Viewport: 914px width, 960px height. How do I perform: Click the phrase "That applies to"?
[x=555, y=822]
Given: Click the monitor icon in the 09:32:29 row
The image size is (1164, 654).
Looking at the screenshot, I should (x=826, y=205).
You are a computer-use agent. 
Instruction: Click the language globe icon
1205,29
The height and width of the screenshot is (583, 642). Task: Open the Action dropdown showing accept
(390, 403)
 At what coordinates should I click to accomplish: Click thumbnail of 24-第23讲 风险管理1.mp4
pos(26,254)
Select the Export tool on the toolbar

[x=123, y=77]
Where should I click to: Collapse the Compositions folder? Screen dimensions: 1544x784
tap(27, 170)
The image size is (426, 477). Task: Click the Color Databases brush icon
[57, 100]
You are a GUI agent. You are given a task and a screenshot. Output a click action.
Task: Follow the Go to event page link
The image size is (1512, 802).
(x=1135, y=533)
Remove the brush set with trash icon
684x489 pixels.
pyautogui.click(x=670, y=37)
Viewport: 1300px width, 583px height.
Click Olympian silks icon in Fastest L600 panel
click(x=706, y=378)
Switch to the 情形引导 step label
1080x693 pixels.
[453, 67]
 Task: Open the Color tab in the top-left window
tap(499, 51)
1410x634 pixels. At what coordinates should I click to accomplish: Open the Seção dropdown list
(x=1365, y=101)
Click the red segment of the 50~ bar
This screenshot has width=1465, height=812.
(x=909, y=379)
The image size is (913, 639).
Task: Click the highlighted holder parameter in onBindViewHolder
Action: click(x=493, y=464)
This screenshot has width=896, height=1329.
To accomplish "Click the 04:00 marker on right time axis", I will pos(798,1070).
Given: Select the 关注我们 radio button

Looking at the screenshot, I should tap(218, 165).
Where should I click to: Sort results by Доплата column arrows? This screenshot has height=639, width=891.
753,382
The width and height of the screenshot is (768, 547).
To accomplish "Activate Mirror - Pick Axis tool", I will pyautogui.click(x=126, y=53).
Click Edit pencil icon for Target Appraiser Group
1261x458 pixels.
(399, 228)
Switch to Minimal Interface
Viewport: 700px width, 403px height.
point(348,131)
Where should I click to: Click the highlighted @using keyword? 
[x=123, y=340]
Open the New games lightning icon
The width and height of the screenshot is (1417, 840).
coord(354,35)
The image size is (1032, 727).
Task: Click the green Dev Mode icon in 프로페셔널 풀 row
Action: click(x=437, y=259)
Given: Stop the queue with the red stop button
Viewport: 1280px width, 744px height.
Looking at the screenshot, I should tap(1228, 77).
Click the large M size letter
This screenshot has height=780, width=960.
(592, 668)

▶ [EXERCISE REQUIREMENTS]
Print, exactly as written, each record in the listing above.

▶ [OUTPUT OF THE EXERCISE]
Viewport: 914px width, 960px height. How do I perform: Click the phrase "That applies to"?
[x=555, y=822]
Given: Click the monitor icon in the 09:32:29 row
The image size is (1164, 654).
Looking at the screenshot, I should (x=826, y=205).
You are a computer-use agent. 
Instruction: Click the language globe icon
1205,29
The height and width of the screenshot is (583, 642). Task: Open the Action dropdown showing accept
(390, 403)
 At what coordinates should I click to accomplish: Click thumbnail of 24-第23讲 风险管理1.mp4
pos(26,254)
Select the Export tool on the toolbar

[x=123, y=77]
Where should I click to: Collapse the Compositions folder? Screen dimensions: 1544x784
tap(27, 170)
The image size is (426, 477). Task: Click the Color Databases brush icon
[57, 100]
You are a GUI agent. You are given a task and a screenshot. Output a click action.
Task: Follow the Go to event page link
The image size is (1512, 802).
(x=1135, y=533)
Remove the brush set with trash icon
684x489 pixels.
pyautogui.click(x=670, y=37)
Viewport: 1300px width, 583px height.
Click Olympian silks icon in Fastest L600 panel
click(x=706, y=378)
Switch to the 情形引导 step label
1080x693 pixels.
[453, 67]
 Task: Open the Color tab in the top-left window
tap(499, 51)
1410x634 pixels. At what coordinates should I click to accomplish: Open the Seção dropdown list
(x=1365, y=101)
Click the red segment of the 50~ bar
This screenshot has width=1465, height=812.
(x=909, y=379)
The image size is (913, 639).
Task: Click the highlighted holder parameter in onBindViewHolder
Action: click(x=493, y=464)
This screenshot has width=896, height=1329.
To accomplish "Click the 04:00 marker on right time axis", I will pos(798,1070).
Given: Select the 关注我们 radio button

Looking at the screenshot, I should tap(218, 165).
Where should I click to: Sort results by Доплата column arrows? This screenshot has height=639, width=891.
753,382
The width and height of the screenshot is (768, 547).
To accomplish "Activate Mirror - Pick Axis tool", I will pyautogui.click(x=126, y=53).
Click Edit pencil icon for Target Appraiser Group
1261x458 pixels.
(399, 228)
Switch to Minimal Interface
Viewport: 700px width, 403px height.
point(348,131)
Where should I click to: Click the highlighted @using keyword? 
[x=123, y=340]
Open the New games lightning icon
The width and height of the screenshot is (1417, 840).
coord(354,35)
The image size is (1032, 727).
Task: Click the green Dev Mode icon in 프로페셔널 풀 row
Action: click(x=437, y=259)
Given: Stop the queue with the red stop button
Viewport: 1280px width, 744px height.
Looking at the screenshot, I should tap(1228, 77).
Click the large M size letter
This screenshot has height=780, width=960.
(592, 668)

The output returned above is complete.